Monday, October 8, 2012

Is it Worth Getting Angry over those Cartoon Birds?

Star Wars has had many ‘mash ups’ over the past few years. To name just a few, we have seen Disney characters, the Muppets, M&M’s, Family Guy and Mr Potato Head. Now, Lucasfilm have announced a partnership with Rovio Entertainment who are producing a Star Wars Angry Birds app, with fully licensed product support. Is this a cross-over too far, or a brilliant way of combing Star Wars with a current craze?

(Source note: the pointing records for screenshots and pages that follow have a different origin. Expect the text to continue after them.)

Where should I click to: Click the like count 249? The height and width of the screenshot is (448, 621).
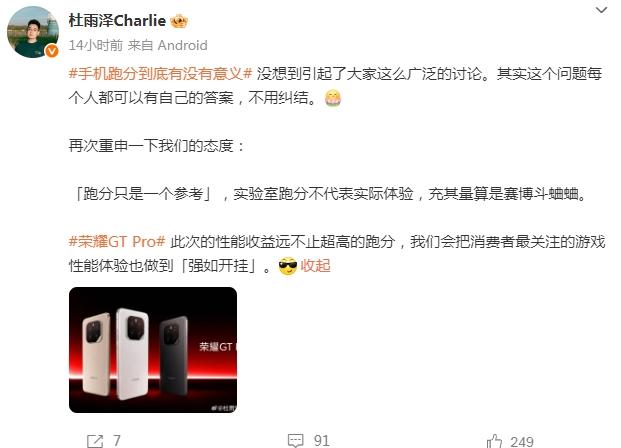[x=522, y=442]
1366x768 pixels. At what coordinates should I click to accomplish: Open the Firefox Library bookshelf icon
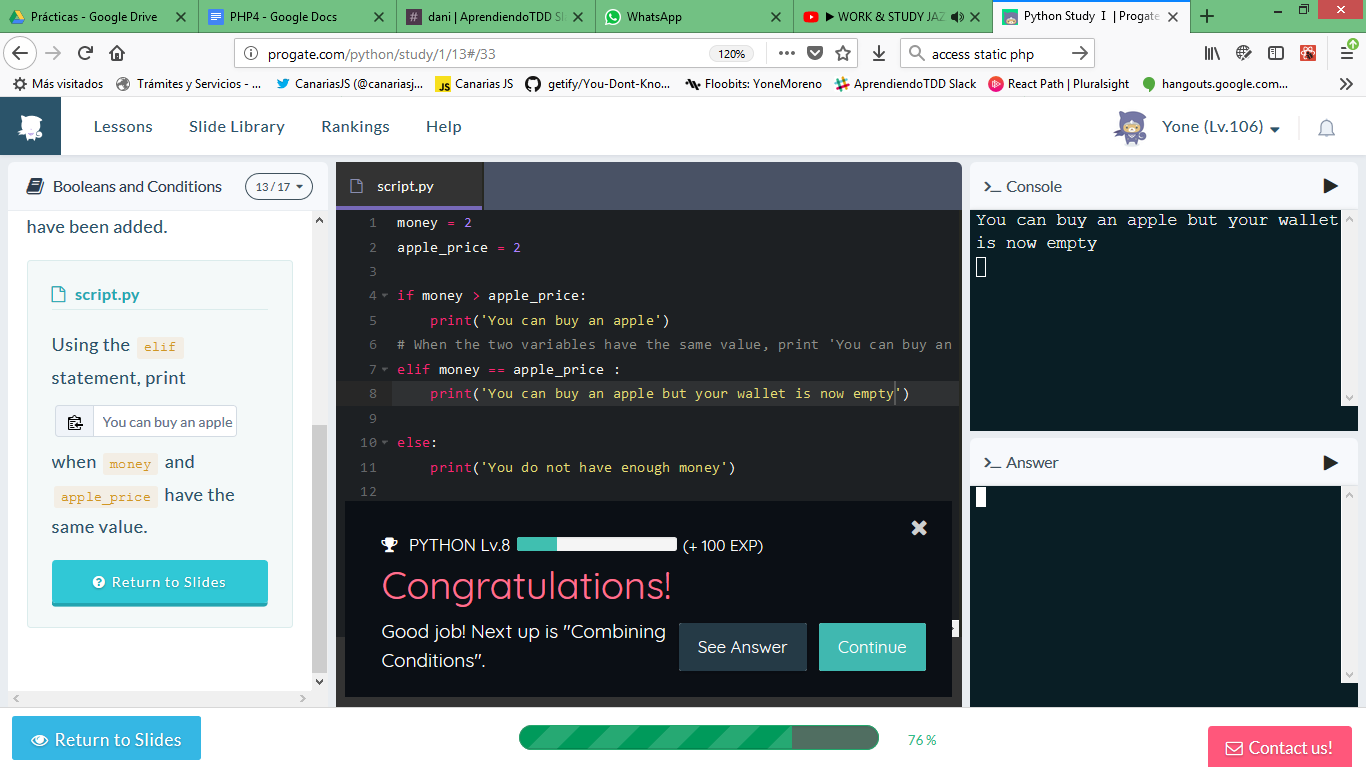point(1211,52)
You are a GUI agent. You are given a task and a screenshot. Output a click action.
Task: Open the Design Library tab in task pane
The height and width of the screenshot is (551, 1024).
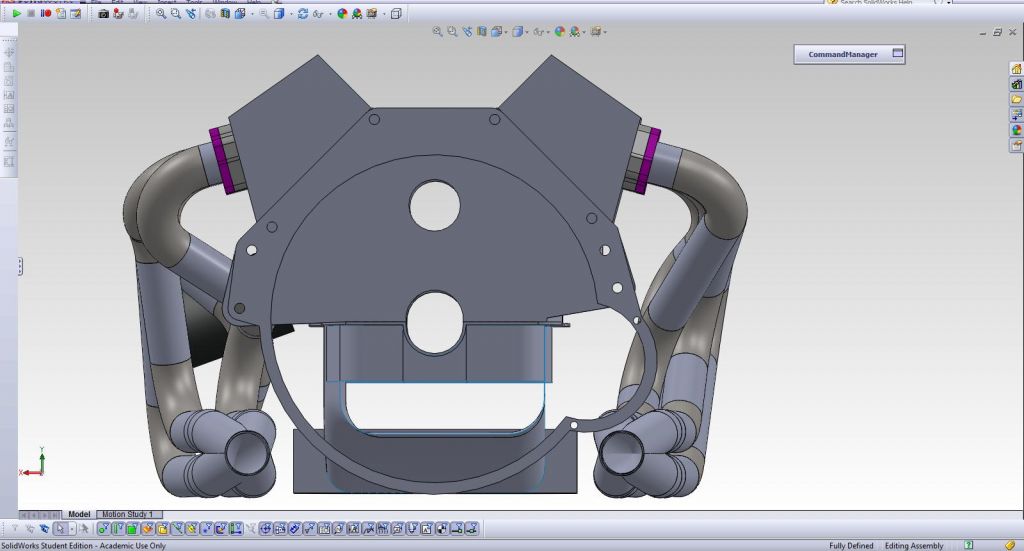coord(1016,84)
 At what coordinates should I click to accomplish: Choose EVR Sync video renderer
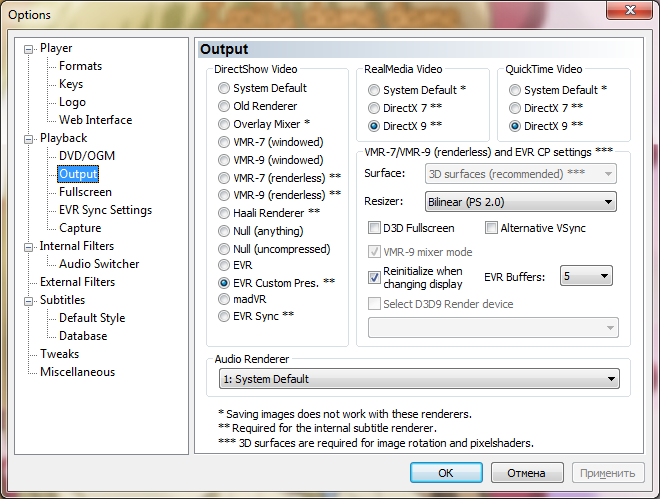(x=225, y=316)
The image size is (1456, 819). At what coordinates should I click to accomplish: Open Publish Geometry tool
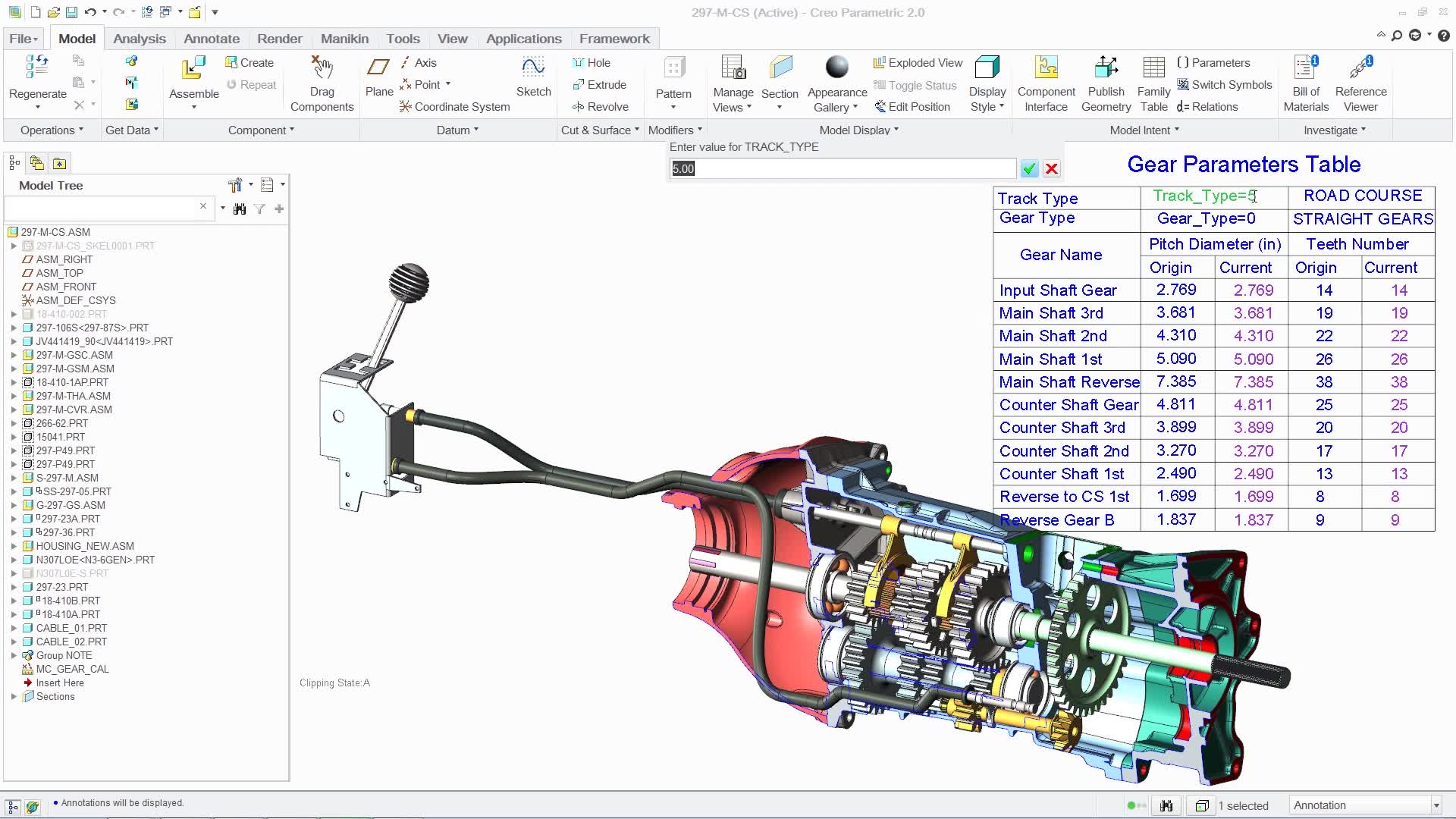click(1106, 83)
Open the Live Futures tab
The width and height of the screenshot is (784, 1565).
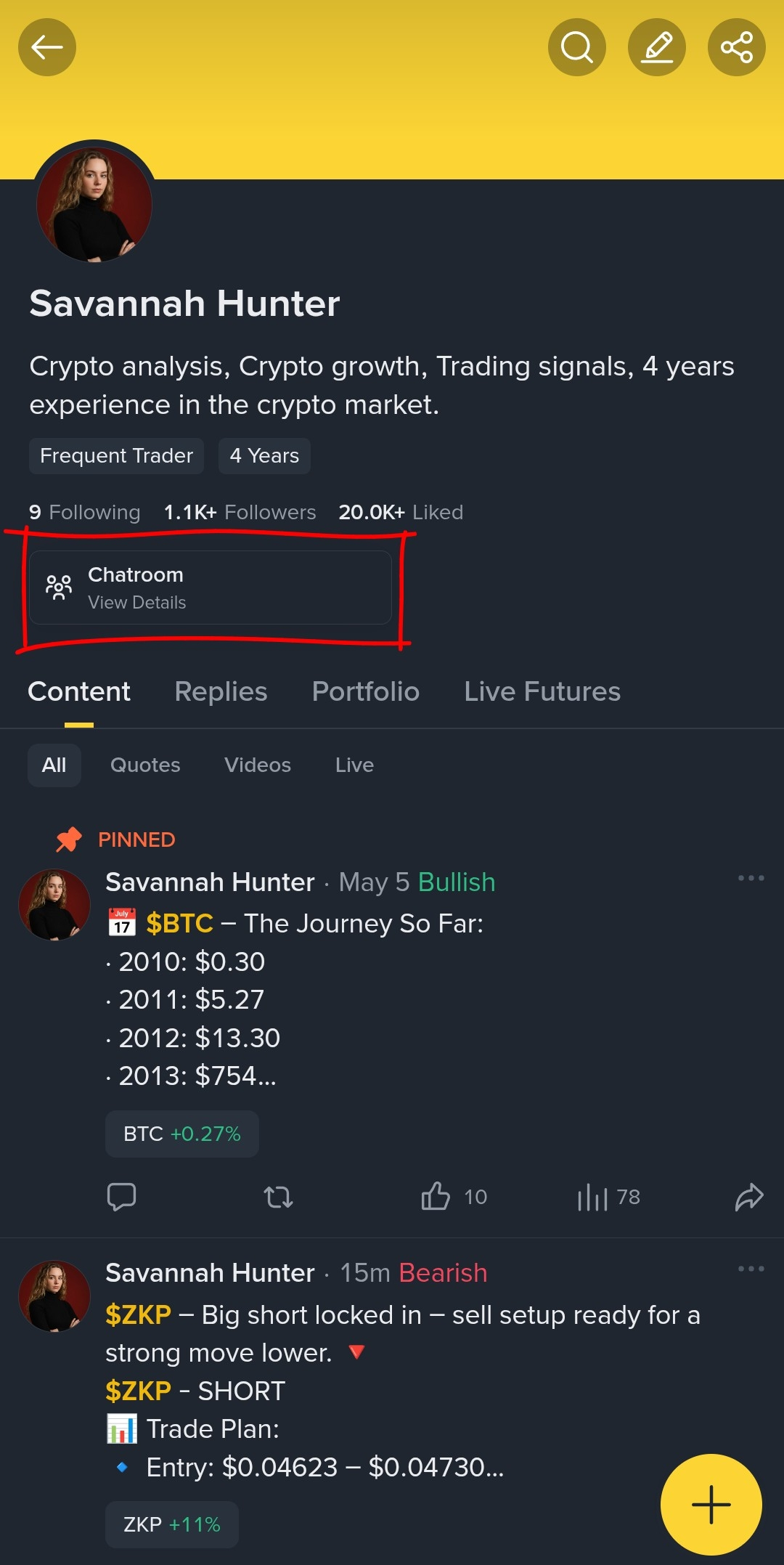coord(542,691)
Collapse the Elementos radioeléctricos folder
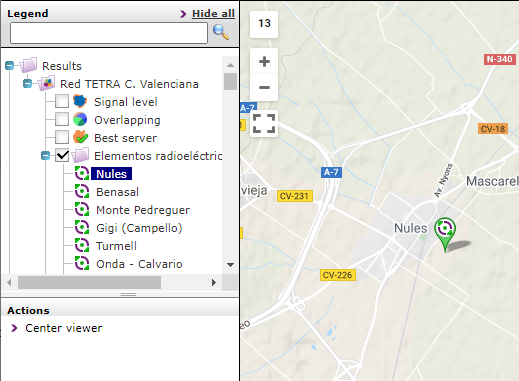Screen dimensions: 519x381 click(x=46, y=155)
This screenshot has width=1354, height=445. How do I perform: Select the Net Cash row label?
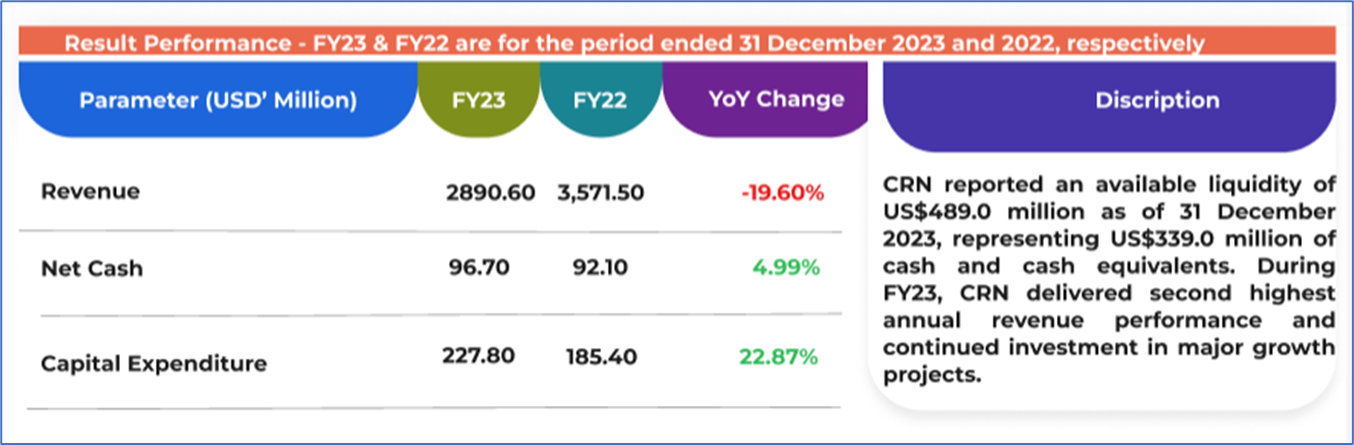pyautogui.click(x=92, y=268)

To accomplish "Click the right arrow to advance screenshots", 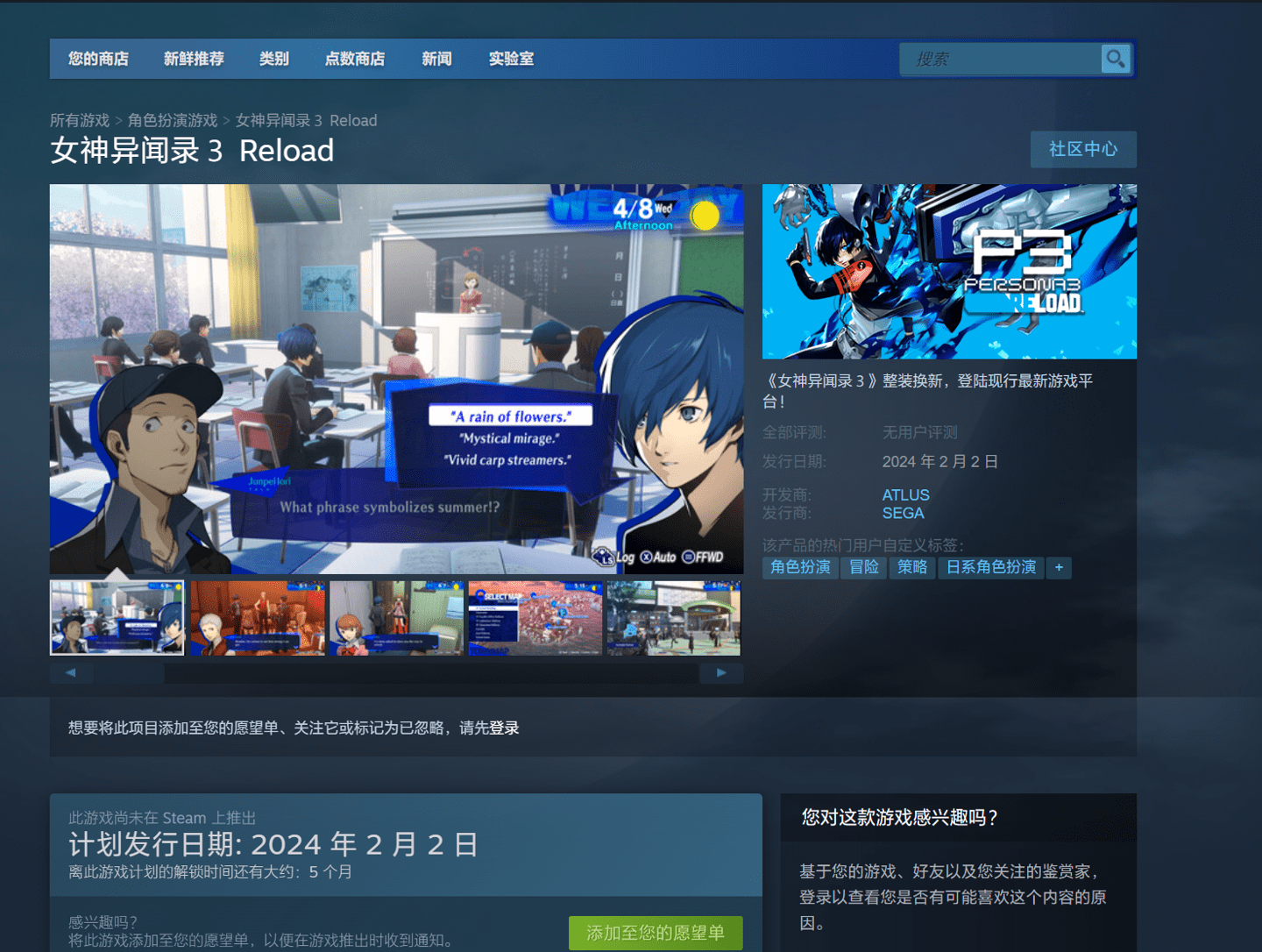I will click(720, 672).
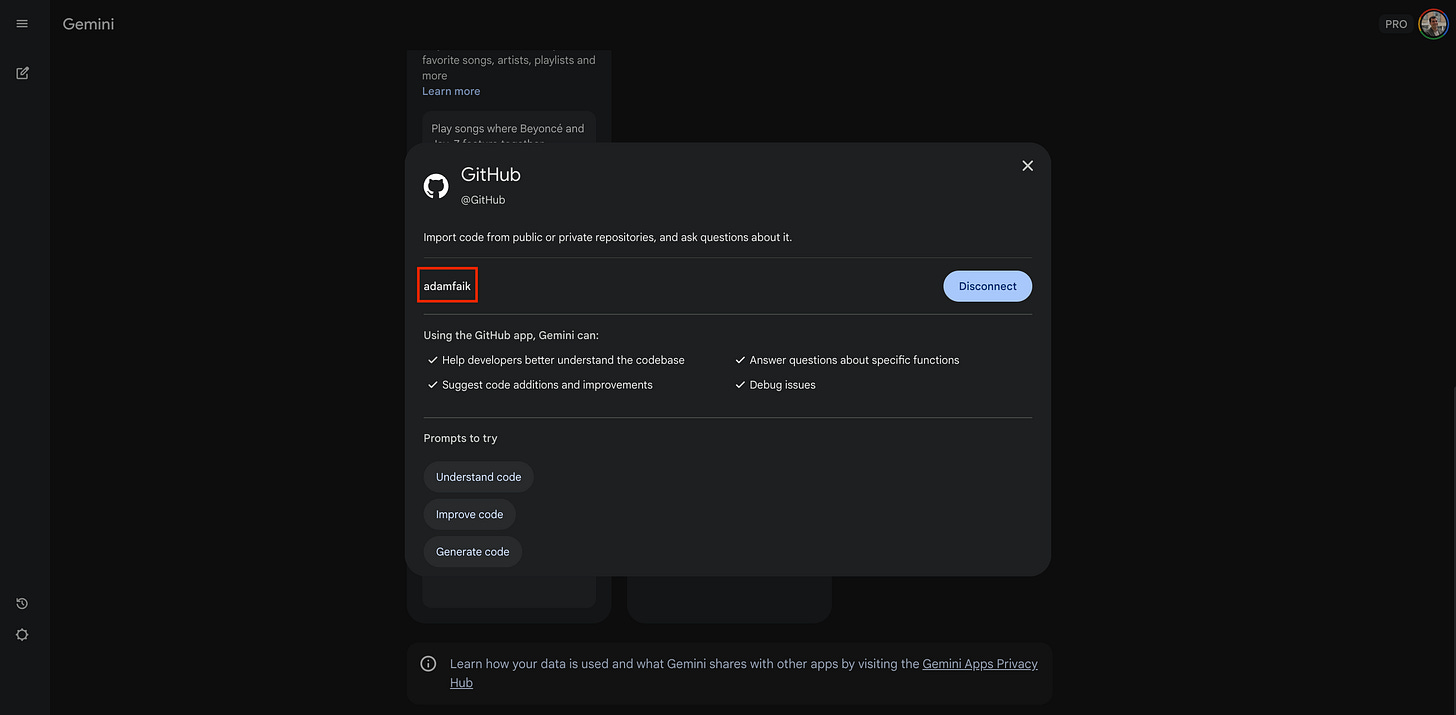Click the checkmark beside Debug issues
Screen dimensions: 1456x715
(740, 384)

The Angry Birds game has enjoyed unprecedented success with iPhone users downloading the app like crazy, and in the past couple of years has rolled out licensed merchandise to support the game. When speaking to the owner of an independent toy shop, he told me two Septembers ago that he was ordering big on the new Angry Birds board game. As a life-long Star Wars fan, I commented that it was depressing that hot toys would now be based on simple time waster games rather than high quality stories like Star Wars. He argued that the modern generation seek their entertainment, and what they want to buy products based on, through games on their phones and YouTube videos. I find it rather depressing to say he was, and is, probably right. For many people, this is fine and just some sort of progress. For me, it is depressing that something as simple as a silly cartoon game is equated with films and TV programmes that require years of collaboration between hugely talented people.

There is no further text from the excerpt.